New movie reviews in brief: Carol, The Danish Girl, In the Heart of the Sea

Two period tales depicting unconventional relationships and a high-seas tale that inspired a literary classic debut at the cinema this weekend. From Carol to In the Heart of the Sea, Eli Glasner cuts through the clutter to advise what's worth your time.

CBC's Eli Glasner cuts through the cinematic clutter and shares new releases that are worth your time

Carol, The Danish Girl and In the Heart of the Sea

9 years ago
Duration 3:05
As the awards season approaches, more high-profile movies are popping up the multiplex. CBC's Eli Glasner reviews 3 new titles hitting theatres

Carol

Both sensual and claustrophobic, Carol explores the love between two women at a time before the world was ready for it. It's a movie with an exquisite sense of place and mood: director Todd Haynes shot Carol, set in the 1950s, on 16 mm film and filled it with the colours of a faded Polaroid. With the visible film grain suggesting home movies and a story that unfolds through meaningful looks, pointed glances and fingers resting on shoulders, Carol turns the audience into voyeurs — and like any good seduction, it takes its time.    

Rooney Mara, left, and Cate Blanchett, appear in a scene from the 1950s-era drama Carol. (Wilson Webb/The Weinstein Company via AP)

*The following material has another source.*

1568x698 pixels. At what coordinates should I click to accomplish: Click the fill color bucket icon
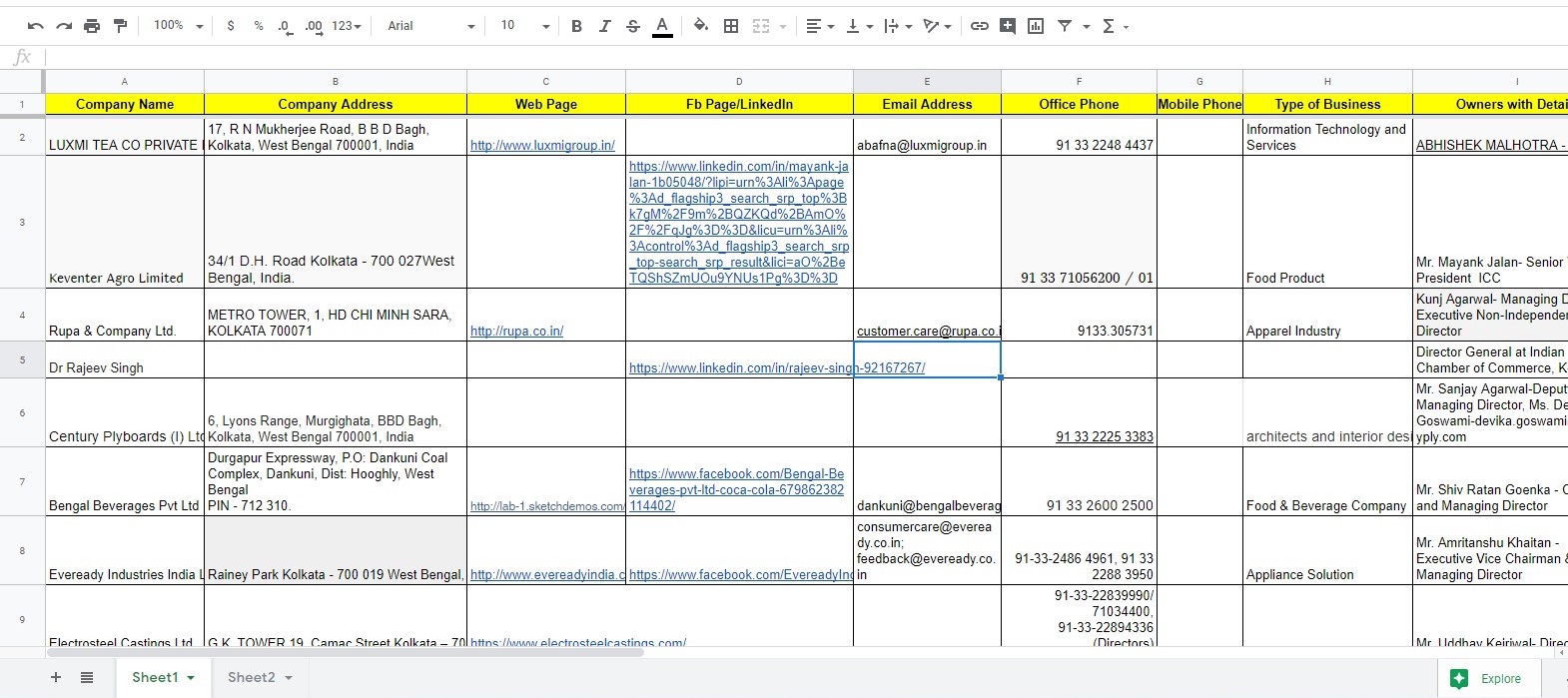pyautogui.click(x=701, y=26)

Cate Blanchett is haughty and alluring as the title character, an unhappily married woman with a voice that wraps around you like a fog. Then there's Rooney Mara as Therese, the timid department store clerk who meets her eye. Shy, almost coquettish at times, Mara looks like a young Audrey Hepburn and projects a sense of her inner struggle as she's forced to keep her desires to herself. More than a love story, Carol is about two women faced with impossible choices and a tale told with surprising sensitivity.

 — 4.5 out of 5 stars


The Danish Girl

Eddie Redmayne, left, and Alicia Vikander appear in a scene from Tom Hooper's The Danish Girl. (Agatha A. Nitecka/Focus Features/Associated Press)

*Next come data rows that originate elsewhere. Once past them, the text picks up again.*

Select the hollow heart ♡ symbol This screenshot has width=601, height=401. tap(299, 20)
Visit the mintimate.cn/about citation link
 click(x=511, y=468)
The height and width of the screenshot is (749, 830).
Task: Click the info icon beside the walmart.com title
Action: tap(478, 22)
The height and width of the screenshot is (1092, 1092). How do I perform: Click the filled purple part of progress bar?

A sensual film artfully made, The Danish Girl gives Eddie Redmayne another opportunity to transform. This time, it's the tale of Lili Elbe, a Danish painter born male who ached to become a woman. Redmayne's portrayal is a delicate, sensitive thing – a hand lingering over a woman's stocking, the desire written in Elbe's eyes and quivering lips.

With the painterly composition of director Tom Hooper, the tale of Elbe's transition comes almost too easily. Perhaps that's why Alicia Vikander's performance as the artist's wife is so captivating, torn between losing the person she married and respecting Elbe's wishes. It's a portrait of a devastating kind of love. 

— 3 out of 5 stars


In the Heart of the Sea

Chris Hemsworth, right, stars in the high-sea thriller In the Heart of the Sea, based on the real-life tale that inspired Herman Melville to write Moby-Dick. (Jonathan Prime/Warner Bros. Pictures/Associated Press)

Based on the shipwreck that inspired Moby-Dick (and a non-fiction book by Nathaniel Philbrick), In the Heart of the Sea centres on a greenhorn ship captain (Benjamin Walker) and his seaworthy first mate (Chris Hemsworth). The setting is Nantucket in the 1850s, when whale oil was a major American industry. 

For George Pollard (Walker), son of a long line of whalers, the mission is clear: bring back a minimum of 2,000 barrels of the viscous liquid. While old sea hand Owen Chase (Hemsworth) doesn't have the fortune of being born into a whaling dynasty, he has a pregnant wife at home and a promise to uphold.

The weakest element — and a familiar blind spot for director Ron Howard — is the film's predictable characters, who slip far too easily into archetypes. With his long locks and leather vest straining to contain his bulk, Hemsworth looks like an airbrushed Harlequin Romance cover model, and to say Walker comes off as arrogant is to say the ocean is wet.

In the face of such predictability, however, the script entertains with florid eloquence: here, men don't lie but "embroider the truth." And Howard does shine in depicting the physical element of this seafaring saga: his camera goes everywhere, from the muck of the harbour to the rigging of the mainsail to the teetering height of the crow's nest. Overall, In the Heart of the Sea is an epic that harks back to Hollywood films of yore.